Domain: Eukaryota; Kingdom: Fungi; Phylum: Ascomycota; Class: Saccharomycetes; Order: Saccharomycetales; Family: Metschnikowia Ceae; Genus: Candida; Species: Candida auris

2. Description and significance

Discovered in 2009, Candida Auris is a fungus that infiltrates the bloodstream and afflicts the central nervous system of the human body. Candida Auris particularly affects immunocompromised patients (Cortegani 2018). C. auris can be easily transmitted on a variety of surfaces including unsterilized medical equipment when used for multiple patients (Welsh 2018), as well as via one’s skin, rectum, akilla and stool (Cortegani 2019). C. auris infections are of clinical significance because it exhibits multilayer drug resistance leading to a high mortality rate (Cortegani 2018). Identification of C. auris infections is often difficult, as it is commonly misidentified as other Candida species. Multiple strains of this fungus exist, each developing independently on three different continents (Casadevall 2019). Due to its high levels of transmissibility, multidrug resistance, and mortality rates, C. auris is particularly dangerous to immunocompromised patients and is a growing area of research within the healthcare system.

3. Genome structure

Candida auris’s genome has a total of 5,714 genes, 45.11% G:C base pairs (Sharma 2015). The genome contains genes for the ABC transporter family (Chatterjee 2016). Whole genome sequencing identified four different clades of C. auris, distinguished by region; East Asia, South Asia, Africa and South America (Rossato 2018). In addition, based on analysis of single nucleotide polymorphisms, C. auris displays low genetic diversity between strains within each clade. This finding suggests high levels of clonality within specific clades (Lockhart 2017). The emergence of the four different populations from the three continents is thought to be independent and almost simultaneous (Rossato 2018).

4. Cell structure

The cells of C. auris are oval shaped; however, it has been hypothesized that this oval shape changes depending on environmental conditions (Larkin 2017). C. auris colonies have been observed forming white, or cream, colonies on sabouraud dextrose agar and pink colonies on CHROM agar (Spivak 2018). Unlike many other Candida species, C. auris does not form chlamydospores (Larkin 2017). C. auris is considered Gram-negative (Sekyere 2018). In addition to the presence of a thin layer of peptidoglycan, chitin is also present in high concentrations within the cell wall of C. auris (Sekyere 2018). Also abundant in the cell wall of C. auris is mannan, a highly branched polysaccharide (Eurofins 2019). More specifically, O-linked mannans constitute 15% of the cell wall’s total mannan content (Navarro-Arias 2019).

5. Metabolic processes

C. auris produces metabolites that inhibit the growth of its own hyphae (Semreen 2019). C. auris grows optimally at 37 degrees Celsius, but has the ability to survive up to 42 degrees Celsius (Borman 2016).

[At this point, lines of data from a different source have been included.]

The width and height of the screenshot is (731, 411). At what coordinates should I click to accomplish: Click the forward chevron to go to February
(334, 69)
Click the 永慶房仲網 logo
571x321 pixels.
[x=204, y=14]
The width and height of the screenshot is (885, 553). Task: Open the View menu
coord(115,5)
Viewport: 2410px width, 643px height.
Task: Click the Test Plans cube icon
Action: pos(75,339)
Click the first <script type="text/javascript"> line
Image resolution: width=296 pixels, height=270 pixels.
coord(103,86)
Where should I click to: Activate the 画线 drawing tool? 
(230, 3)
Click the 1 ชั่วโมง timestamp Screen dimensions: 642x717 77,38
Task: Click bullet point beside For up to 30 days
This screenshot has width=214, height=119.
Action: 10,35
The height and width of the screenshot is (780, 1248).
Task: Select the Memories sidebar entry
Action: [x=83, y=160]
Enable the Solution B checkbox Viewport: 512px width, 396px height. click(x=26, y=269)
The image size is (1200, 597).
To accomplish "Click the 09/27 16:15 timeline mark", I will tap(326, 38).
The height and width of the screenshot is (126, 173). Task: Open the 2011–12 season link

C. auris can grow efficiently with many different carbon sources including glucose, sucrose, maltose, D- trehalose, D- raffinose, and D- melezitose (Sekyere 2018). Nitrogen sources include ammonium sulfate, cadaverine, and L- lysine (Sekyere 2018). Compared to other closely related species, such as C. albicans, C. auris has been shown to upregulate proteins found in the TCA cycle. Consequently, C. auris favors respiration, increasing ATP production as opposed to less efficient anaerobic processes (Zamith-Miranda 2019). Upregulation of critical TCA cycle proteins and a reliance on organic molecules for efficient growth likely classifies C. auris as a chemoorganoheterotroph. Concerning stress response, it was recently discovered that C. auris has a unique stress resistance profile mediated by the Hog1 stress-activated protein kinase (Day 2018). The unique stress responses activated by Hog1 stress-activated protein kinase promotes the virulence of C. auris and may provide an effective target for antifungal therapeutics (Day 2018).

6. Ecology

C. Auris is not detected outside a host in the natural environment. However, the fungus is able to survive on surfaces for a few weeks (Jackson 2019). Related species have been discovered in plants, insects, and aquatic environments (Jackson 2019). The fungus is also able to tolerate salt, which may lead to aggregation, leading to difficult treatment (Sherry 2017). C. auris can also be tolerant to higher temperature than other Candida species. The combined thermophilic and halophilic tolerances in theory may allow C. Auris to live in ponds or tidal pools (Jackson 2019).

C. Auris is found in four world regions: East Asia, South Asia, Africa, and South America (Jackson 2019). C. auris is commonly found co-colonizing with Gram-negative carbapenemase producing bacteria in clinical settings (CDC).

7. Pathology

C. Auris is commonly found in the bloodstream and once it has infiltrated the bloodstream, the fungi may easily be transferred through the body (Casadevall 2019). Candida auris infections lead to death every 1 in 3 patients (CDC). Although samples of C. Auris have been retrieved in patient’s urine and respiratory tract, it does not necessarily infect these areas in an active manner (CDC). Patients with comorbidities have an increased infection and mortality rate (CDC). Specifically in humans, C. Auris colonizes a patient’s skin, nose, ears, mouth, rectum or vagina (Jackson 2019).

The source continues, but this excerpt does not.